━━━ Entries shown
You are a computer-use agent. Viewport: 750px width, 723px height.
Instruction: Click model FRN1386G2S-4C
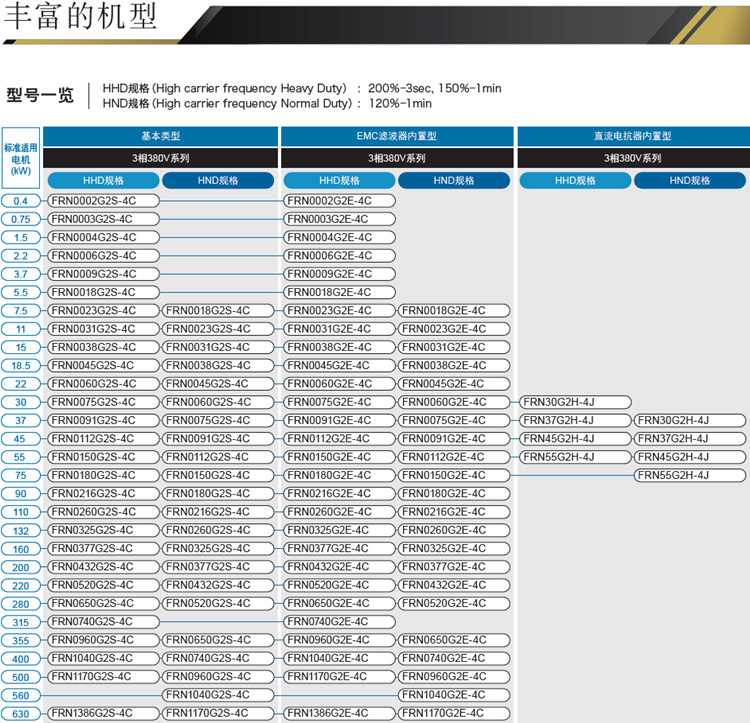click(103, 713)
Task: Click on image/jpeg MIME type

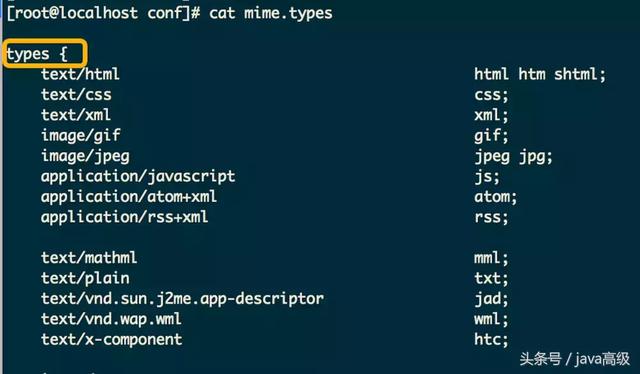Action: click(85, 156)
━━━━━━
━━━ Entries shown
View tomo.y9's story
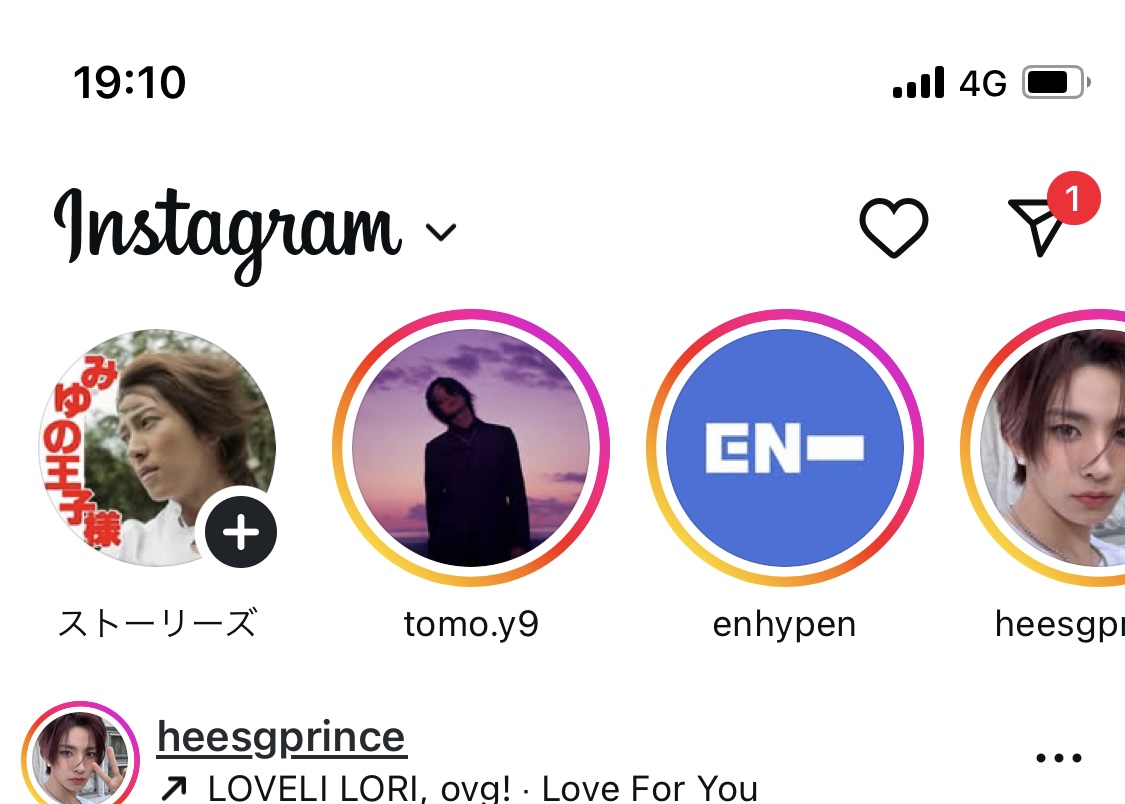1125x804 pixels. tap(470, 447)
━━━━━━
━━━ Entries shown
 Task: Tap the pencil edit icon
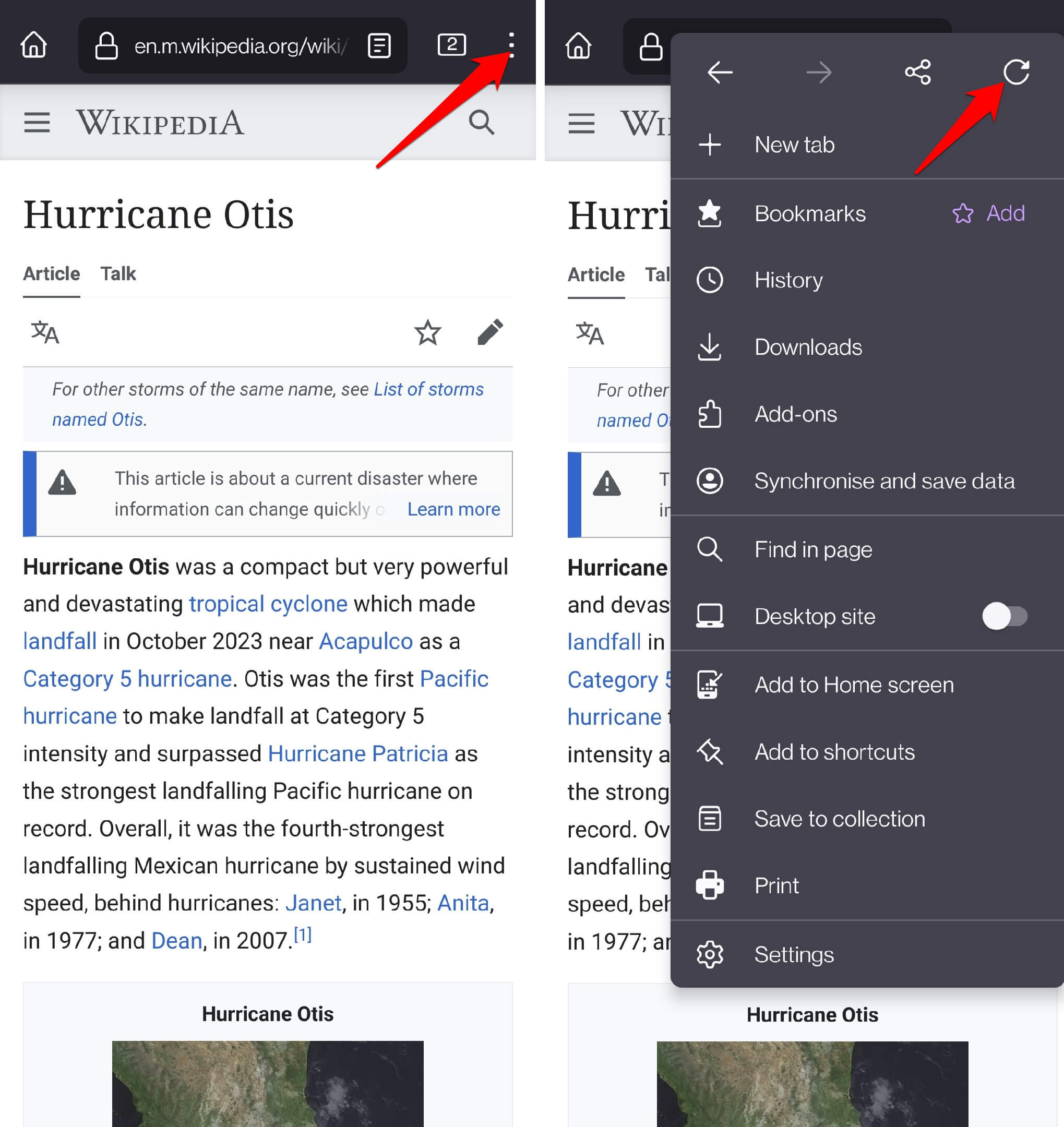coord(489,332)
━━━━━━
▶ What the task requires
Rewrite the material from the line containing "You are a computer-use" through the line containing "Action: click(85, 156)", inclusive, changing "Viewport" to "Screen size" and leaving everything else the same. Leave the pictures out of your answer.

▶ Result
You are a computer-use agent. Screen size: 750px width, 723px height.
Instruction: Click model FRN1386G2S-4C
click(103, 713)
Task: Click on image/jpeg MIME type

Action: click(85, 156)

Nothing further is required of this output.